------ Page text

Ahhhhh but i did know about his stats.... who are you comparing him to that they were average? Blanda? well his stats include playing 2 positions, or maybe Groza? Now he was a great kicker, Todays kicker is no comparision, Ben invented a specialized position, so he was the first for 10 years his stats reflect one position, He played in mud, no hash marks, goal post moved 3 times, there was no astro domes, no astro turf.
So if his stats arent that great by compasision to todays standards ... your right ! Now what other kicker did as much as he did for kicking? What player before him can you compare him to today or yesterday that has comtributed more for kicking overall? Im trying to get Ben in Hall of Fame.. he is 92 years old and I take care of him, I get to listen to the stories, He thinks Stenurod (spelled wrong) is or was the best. and Paul Brown was the kicking coach of the century because he used Groza as a defensive weapon, Ben says no other coach then or since has really done that. So Help me out with Ben. The other kicker isnt 92 with his last wish being, to get into the NFL Hall of Fame. Thanks- Suzi : o ) PS I didnt know shit about the history of football 4 months ago.  Ben deserves to be in there. I have the most amazing letters 30 years worth from George Halas to Ben, all the coaches worshiped Ben for what he did for kicking. you wouldnt believe these letters... amazing stuff.


----------



## gamma (Sep 23, 2011)

With a kicker its al about the clutch kicks , he with the most game winners is the man ... But if we decided like we do  with everyone eles , gotta take in consideration playoff wins and super bowls ..at the end of the its all about the rings ..


----------



## cook (Sep 23, 2011)

aggiefan said:


> Ahhhhh but i did know about his stats.... who are you comparing him to that they were average? Blanda? well his stats include playing 2 positions, or maybe Groza? Now he was a great kicker, Todays kicker is no comparision, Ben invented a specialized position, so he was the first for 10 years his stats reflect one position, He played in mud, no hash marks, goal post moved 3 times, there was no astro domes, no astro turf.
> So if his stats arent that great by compasision to todays standards ... your right ! Now what other kicker did as much as he did for kicking? What player before him can you compare him to today or yesterday that has comtributed more for kicking overall? Im trying to get Ben in Hall of Fame.. he is 92 years old and I take care of him, I get to listen to the stories, He thinks Stenurod (spelled wrong) is or was the best. and Paul Brown was the kicking coach of the century because he used Groza as a defensive weapon, Ben says no other coach then or since has really done that. So Help me out with Ben. The other kicker isnt 92 with his last wish being, to get into the NFL Hall of Fame. Thanks- Suzi : o ) PS I didnt know shit about the history of football 4 months ago. Ben deserves to be in there. I have the most amazing letters 30 years worth from George Halas to Ben, all the coaches worshiped Ben for what he did for kicking. you wouldnt believe these letters... amazing stuff.

------------
------ Provided material

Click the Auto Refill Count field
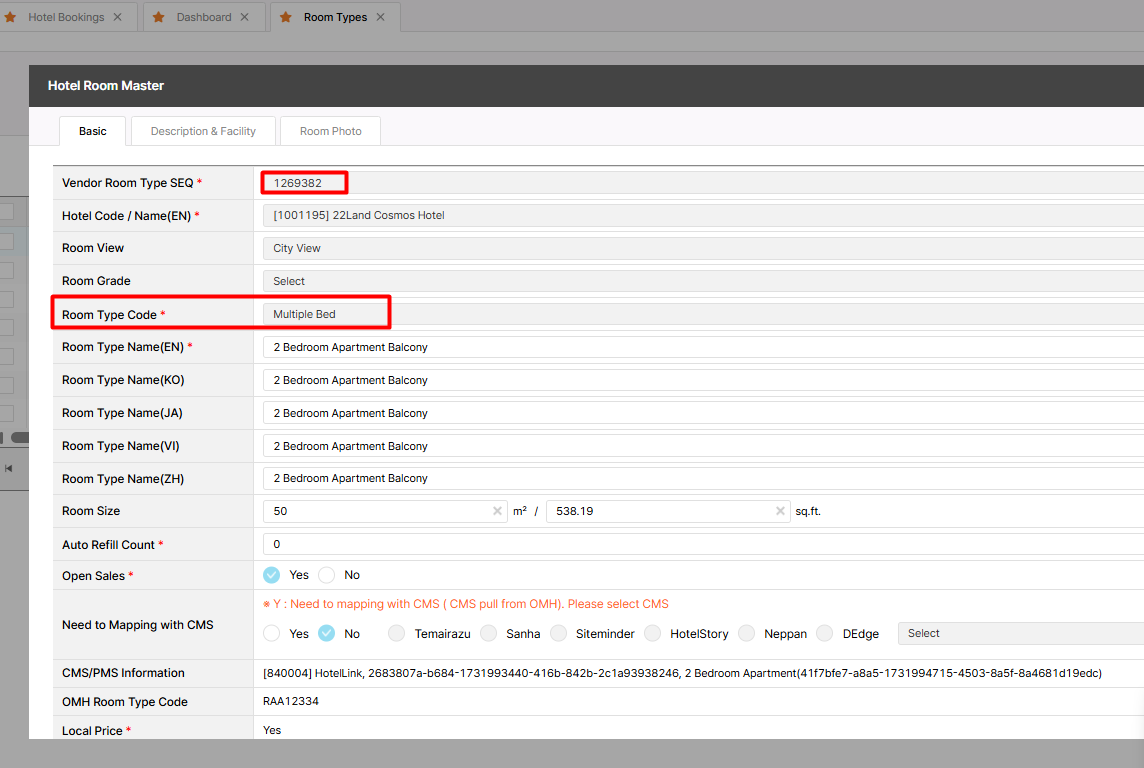tap(700, 544)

------------

> _Given instruction_:
Reproduce the forum thread word for word, starting with "## gamma (Sep" and going on through "the rings ..". The data come from a source separate from the forum thread.

> _Task solution_:
## gamma (Sep 23, 2011)

With a kicker its al about the clutch kicks , he with the most game winners is the man ... But if we decided like we do  with everyone eles , gotta take in consideration playoff wins and super bowls ..at the end of the its all about the rings ..